Three married couples are to be seated in a row having six seats in a cinema hall. If spouses are to be seated next to each other, in how many ways they can be seated? Find also the number of ways of their seating if all ladies sit together.

Answer 1

Hint: Here, first we have to take the couples as A, B and C. First we have to calculate the number of possible ways that the couples are seated next to each other. Here, each couple has to be arranged among themselves in 2! ways. Each couple can be seated next to each other in 3! ways. With this data we have to calculate the total possible seating arrangements. Next, to find the number of ways that all ladies sit together, we have to arrange the ladies among themselves which is 3! ways and then, consider 3 men and 3 ladies as 4 units where 3 ladies are tied together which will be 4! Ways.

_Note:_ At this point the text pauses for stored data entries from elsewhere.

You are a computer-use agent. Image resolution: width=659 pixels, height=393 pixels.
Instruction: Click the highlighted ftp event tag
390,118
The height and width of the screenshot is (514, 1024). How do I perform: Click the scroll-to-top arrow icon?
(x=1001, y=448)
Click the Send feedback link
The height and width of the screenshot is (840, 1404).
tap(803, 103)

Complete Step-by-Step solution:
Here, we are given that the married couples are to be seated next to each other in a cinema hall.
Now, we have to find the number of possible ways they can be seated and also the number of ways of their seating if all ladies sit together.
First let us consider the three couples as A, B and C which each couple is taken as single unit as in figure:

Then the number of possible ways in which the spouses can be seated next to each other is 3! ways.
We also know that the couples can interchange their position and sit. Then the number of possible ways that the couple can be seated is 2! ways.
Since, there are three couples then each couple can be seated in 2! ways.
Therefore, the total number of possible ways that the couples sit next to each other is, n where:$n=3!\times 2!\times 2!\times 2!$
We know that:
$\begin{array}{rl}& 2!=1\times 2=2\\ & 3!=1\times 2\times 3=6\end{array}$
Now, by substituting these values we obtain:
$\begin{array}{rl}& n=6\times 2\times 2\times 2\\ & n=48\end{array}$
Therefore, we can say that the spouses can be seated next to each other in 48 possible ways.
Next, we have to find the number of ways of seating if all ladies sit together.
So, here we will have three ladies sitting together.
The three ladies among themselves are arranged in 3! ways.
Hence, we will have 4 units, 3 men and 3 ladies tied together. These 4 units can be arranged in 4! ways.
Therefore, the total number of possible ways where the ladies sit together = $4!\times 3!$
We have:
$\begin{array}{rl}& 4!=1\times 2\times 3\times 4=24\\ & 3!=1\times 2\times 3=6\end{array}$
Hence, the total number of possible ways where the ladies sit together = $24\times 6=144$
Therefore, we can say that there are 144 possible seating arrangements if all the ladies sit together.

Note: Here, we have to take the couples as a single unit. While arranging we also have to arrange among themselves which will be 2! ways. While arranging the ladies sitting together we will have 4 units, 3 men and 3 ladies tied together.